W międzyczasie barwy KTS-u reprezentował również Daniel Boi, którego przygodę z piłką zwieńczyła poważna kontuzja kolana.
Złodziej, zmarnowane talenty i nowa nadzieja
W połowie 2020 roku do KTS-u Weszło dołączył kolejny duet prosto z Demokratycznej Republiki Konga. Na pokładzie drużyny znaleźli się rosły środkowy obrońca, kapitan kadry do lat 23 Jonathan Simba Bwanga oraz ofensywnie usposobiony Ituku Owe Bonyanga. Obaj byli już w ojczyźnie zawodowcami, z niemałymi perspektywami na rozwój sportowych karier.
Po zakończeniu sezonu 2020/2021 Simba podpisał kontrakt z ekstraklasowym Radomiakiem Radom, przeszedłszy uprzednio testy w Rakowie Częstochowa. Tuż po parafowaniu umowy obrońca został wypożyczony do pierwszoligowego Stomilu. Już na boisku Simba prezentował się naprawdę obiecująco, będąc niejako ostoją bloku defensywnego „Dumy Warmii”.

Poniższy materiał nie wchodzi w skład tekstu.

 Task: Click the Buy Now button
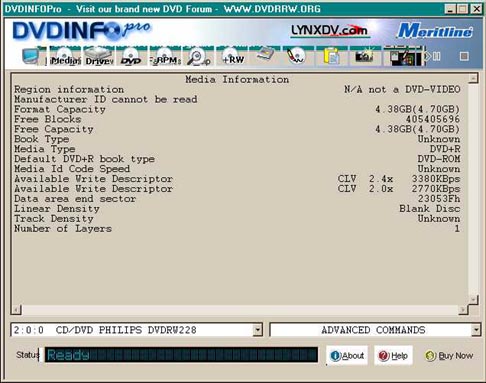[449, 356]
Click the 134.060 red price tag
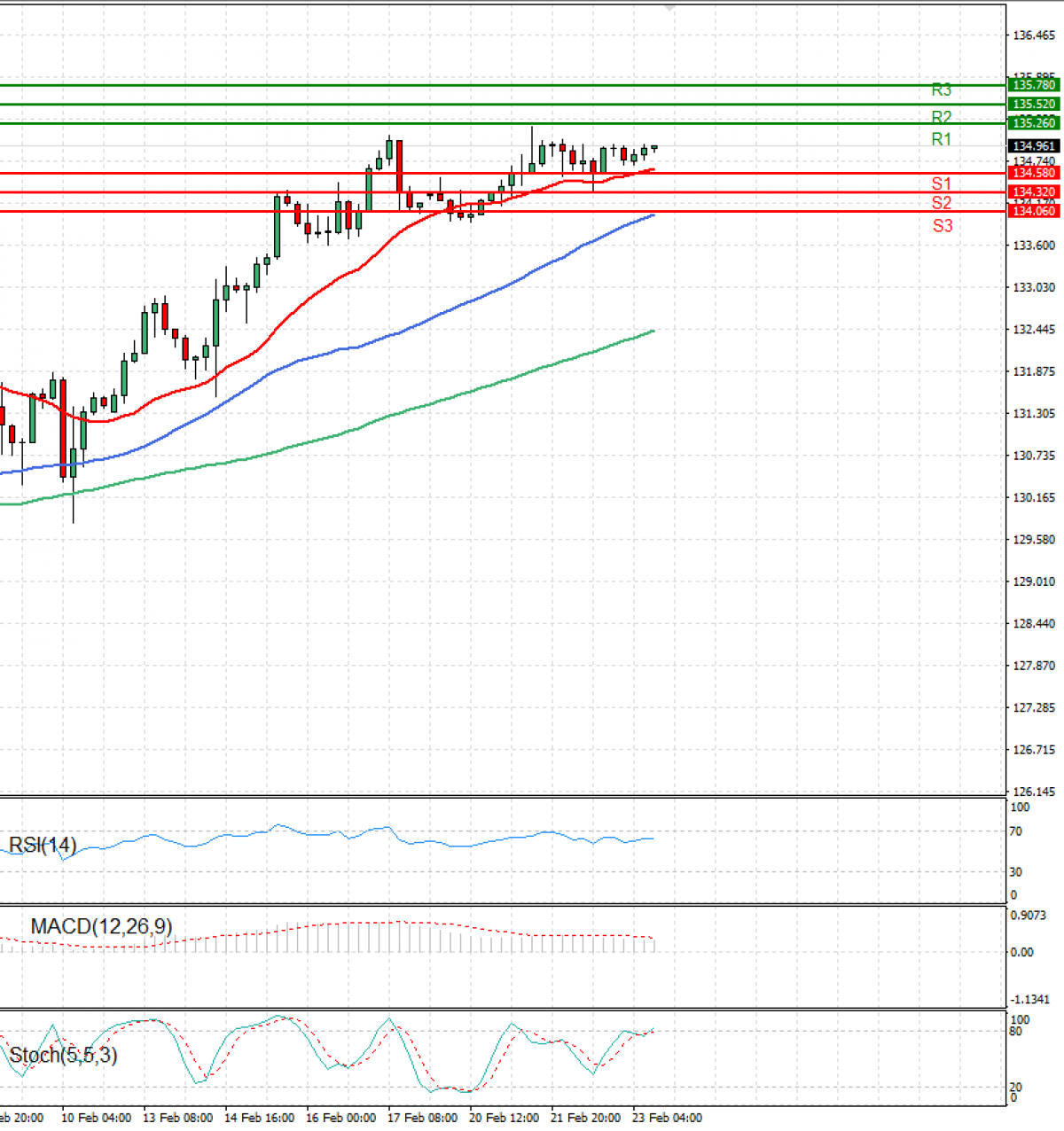This screenshot has height=1131, width=1064. point(1034,211)
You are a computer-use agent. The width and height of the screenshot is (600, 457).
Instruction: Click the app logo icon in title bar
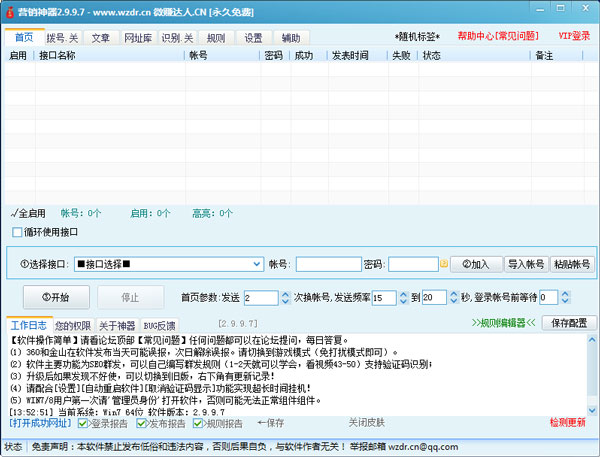(x=8, y=8)
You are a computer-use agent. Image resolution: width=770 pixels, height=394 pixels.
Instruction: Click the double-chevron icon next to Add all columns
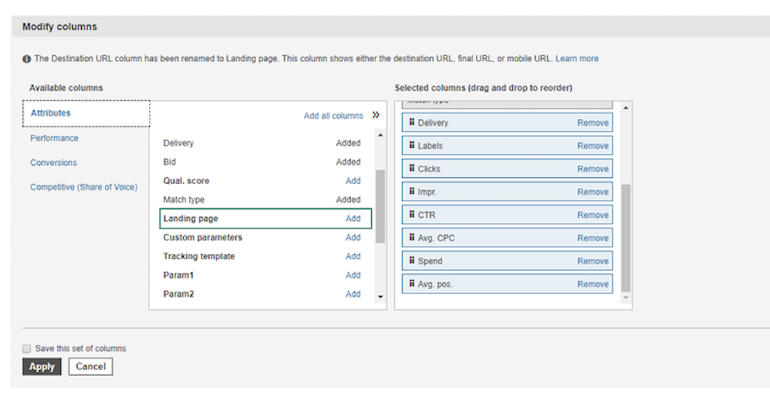point(376,115)
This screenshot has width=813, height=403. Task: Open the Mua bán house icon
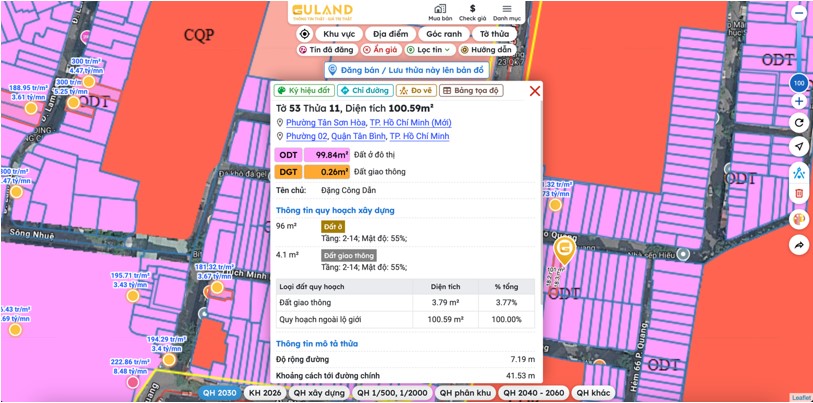tap(440, 12)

Simba posunął się jednak… o krok za daleko. Piłkarz został nakryty na kradzieży pieniędzy z drużynowej skarbonki, idiotycznie tłumacząc się później chęcią zakupu kawy. W taki oto sposób perspektywiczny zawodnik zamknął sobie drzwi do dalszej, dobrze zapowiadającej się kariery.

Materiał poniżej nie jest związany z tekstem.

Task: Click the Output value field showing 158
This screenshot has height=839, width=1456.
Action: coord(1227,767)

Kibice Stomilu wreszcie napisali, o co chodziło z Jonathanem Simbą, chyba najlepszym obrońcą Stomilu w tym sezonie, który jednak "zagadkowo" przestał grać. Znałem sprawę (podkradł drobne pieniądze ze skarbonki w szatni), więc kilka słów ode mnie. pic.twitter.com/gmeFDjlize
— Krzysztof Stanowski (@K_Stanowski) May 24, 2022
Niedługo po przyjeździe do Polski Ituku Owe został natomiast wypożyczony do drugoligowego Znicza Pruszków. W rundzie wiosennej sezonu 2021/2022 piłkarz wystąpił łącznie w 16 ligowych spotkaniach Znicza, raz trafił do siatki. Po zakończeniu sezonu Owe powrócił do KTS-u, niedługo później zawiesił jednak przygodę z piłką.
Latem minionego roku piłkarz znalazł angaż w występującym na czwartym poziomie rozgrywek francuskim FCM Aubervilliers. Owe uzbierał jednak w trwającym sezonie zaledwie 91 minut na ligowych boiskach, pozostając dla drużyny postacią absolutnie marginalną.
W połowie 2022 roku KTS Weszło ogłosił pozyskanie młodego środkowego pomocnika, Kongijczyka Fabiena Luvale. Cytując witrynę KTS-u Weszło: „Wielki talent i nadzieja na przyszłość. Bardzo dobry w grach na małej przestrzeni, jeszcze uczy się seniorskiej twardej gry. KTS to dla niego tylko przystanek, ma papiery na duże granie”.